Bug 1304969

Summary: [Docs][RFE] Document latency tolerance thresholds for the ovirtmgmt network
Product: Red Hat Enterprise Virtualization Manager Reporter: Lucy Bopf <lbopf>
Component: DocumentationAssignee: rhev-docs <rhev-docs>
Status: CLOSED INSUFFICIENT_DATA QA Contact: rhev-docs <rhev-docs>
Severity: unspecified Docs Contact:
Priority: unspecified    
Version: 3.6.0CC: lsurette, pstehlik, ratamir, rbalakri, srevivo, ykaul, ylavi, zdover
Target Milestone: ---Keywords: FutureFeature, Improvement
Target Release: ---   
Hardware: Unspecified   
OS: Unspecified   
Whiteboard:
Fixed In Version: Doc Type: Enhancement
Doc Text:
Story Points: ---
Clone Of: Environment:
Last Closed: 2017-11-05 12:25:08 UTC Type: Bug
Regression: --- Mount Type: ---
Documentation: --- CRM:
Verified Versions: Category: ---
oVirt Team: Docs RHEL 7.3 requirements from Atomic Host:
Cloudforms Team: --- Target Upstream Version:

Description Lucy Bopf 2016-02-05 07:20:57 UTC
The documentation should provide some information about latency tolerance for the ovirtmgmt (RHEV management) network in the following scenarios:

- GUI to Manager
- Manager to hosts
- Storage (NFS/Gluster/ISCSI)
- Live migration

This should include latency estimates for each, and an estimate of the point at which users may see errors or timeouts.

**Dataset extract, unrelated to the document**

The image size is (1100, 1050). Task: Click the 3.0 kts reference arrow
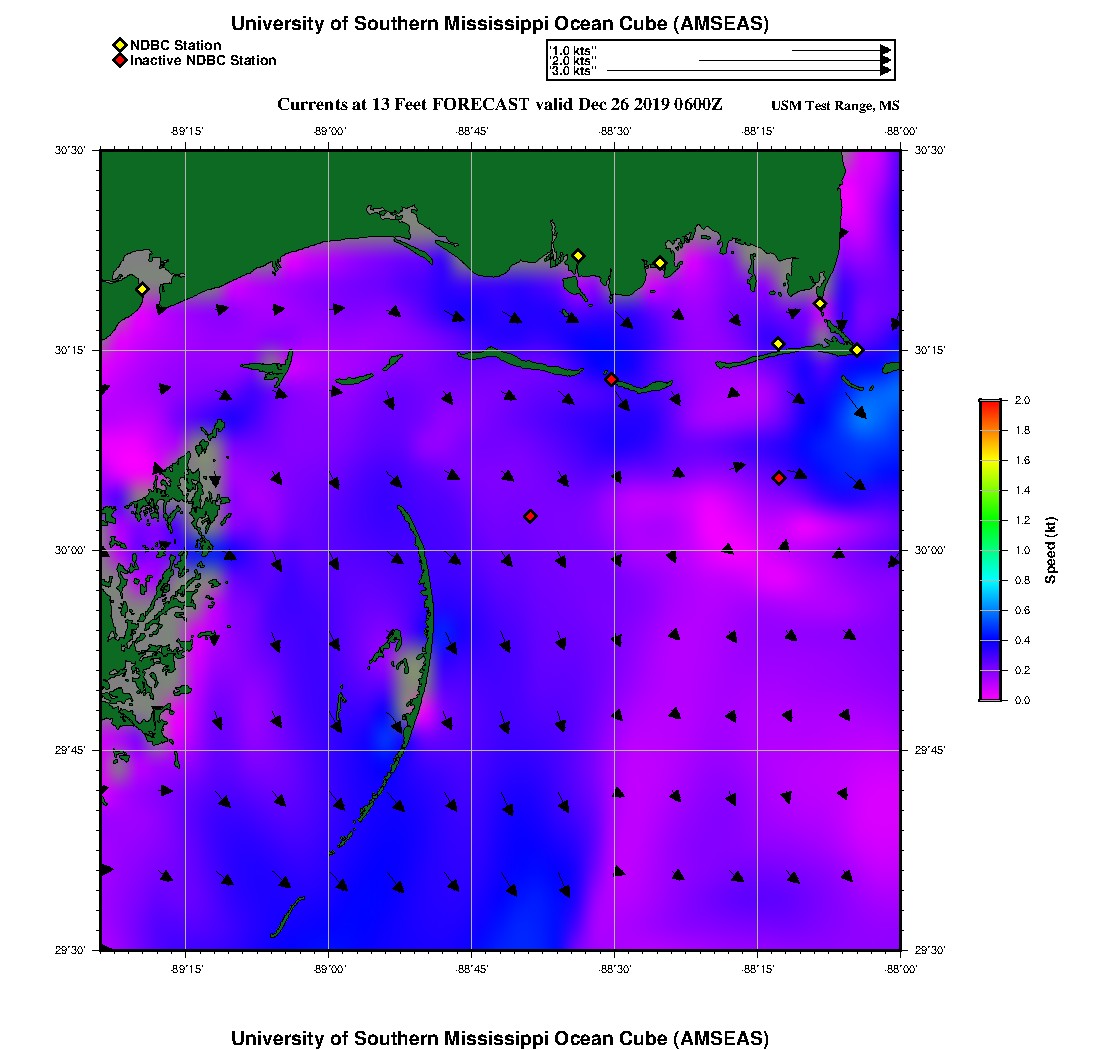pos(748,71)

Comment 4 Yaniv Lavi 2016-11-22 13:00:19 UTC
What is needed:
1. An estimate of the point at which the latency between GUI and Manager renders RHV unusable
2. An estimate of the point at which the latency between the Manager and the hosts    renders RHV unusable
3. An estimate of the point at which the latency between the Storage and the engine renders RHV unusable
4. An estimate of the point at which you should assume that live migration is not going to work, but has timed-out

Can we provide this?
Is the scale effort planning to address this?

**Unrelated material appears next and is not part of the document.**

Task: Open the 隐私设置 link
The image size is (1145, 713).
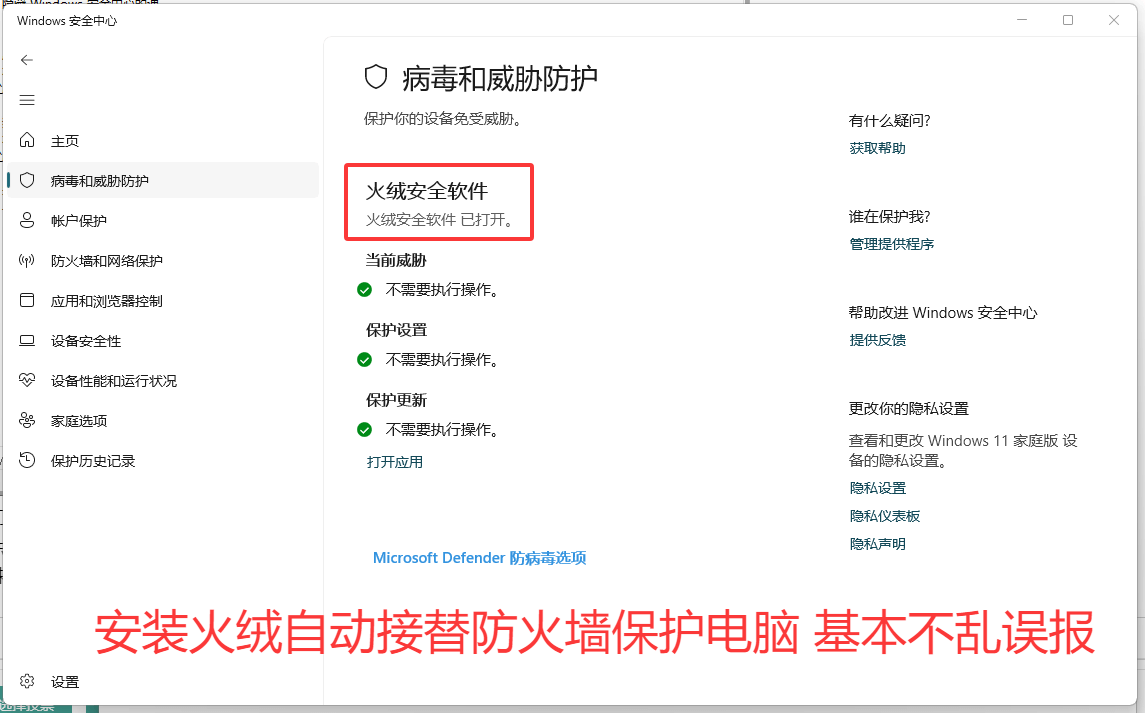Action: pyautogui.click(x=877, y=488)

Comment 5 Yaniv Kaul 2016-11-22 13:07:51 UTC
This is quite an effort, but it is all tests, no development. The only plan we have to improve things here is the move to GWT-RPC, which is unlikely to happen in 4.1 (and may require re-testing item 1).

I don't think any of it belong to the scale team, but regardless, moving NEEDINFO to Gil. 

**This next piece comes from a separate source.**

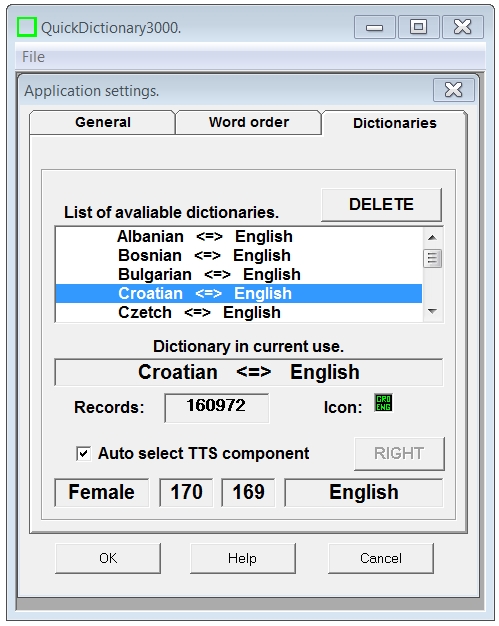Image resolution: width=499 pixels, height=626 pixels.
Task: Click the DELETE button
Action: 381,204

Note that no. 4 is quite impossible to estimate. Essentially, there's a race between the speed (affected by latency, bandwidth and available CPU) of migration and the speed at which the VM dirties its pages. Latency just adds more chance for the VM to 'win' - but we can't tell by how much really.

Comment 6 Gil Klein 2016-12-05 18:47:55 UTC
Don't we have a clear timeout that we can just document for all of the scenarios described in comment #4?

Comment 7 Yaniv Lavi 2016-12-06 23:43:26 UTC
(In reply to Gil Klein from comment #6)
> Don't we have a clear timeout that we can just document for all of the
> scenarios described in comment #4?

Usability is not failure point. We need testing on this.

Comment 8 Gil Klein 2017-01-03 11:51:36 UTC
(In reply to Yaniv Dary from comment #4)
> What is needed:
> 1. An estimate of the point at which the latency between GUI and Manager
> renders RHV unusable
Do we have any way to test this?
> 2. An estimate of the point at which the latency between the Manager and the
> hosts    renders RHV unusable
Pavel, can you help measure this and reply back?
> 3. An estimate of the point at which the latency between the Storage and the
> engine renders RHV unusable
Raz, can you help measure this and reply back?
> 4. An estimate of the point at which you should assume that live migration
> is not going to work, but has timed-out
I agree with Yaniv K insight provided in comment #5. It depends on the guest memory activity. As this is not RHV specific, I think we should check if platform has any docs about it.
> 
> Can we provide this?
> Is the scale effort planning to address this?

Comment 9 Yaniv Lavi 2017-02-07 08:56:25 UTC
Moving to future until info is provided.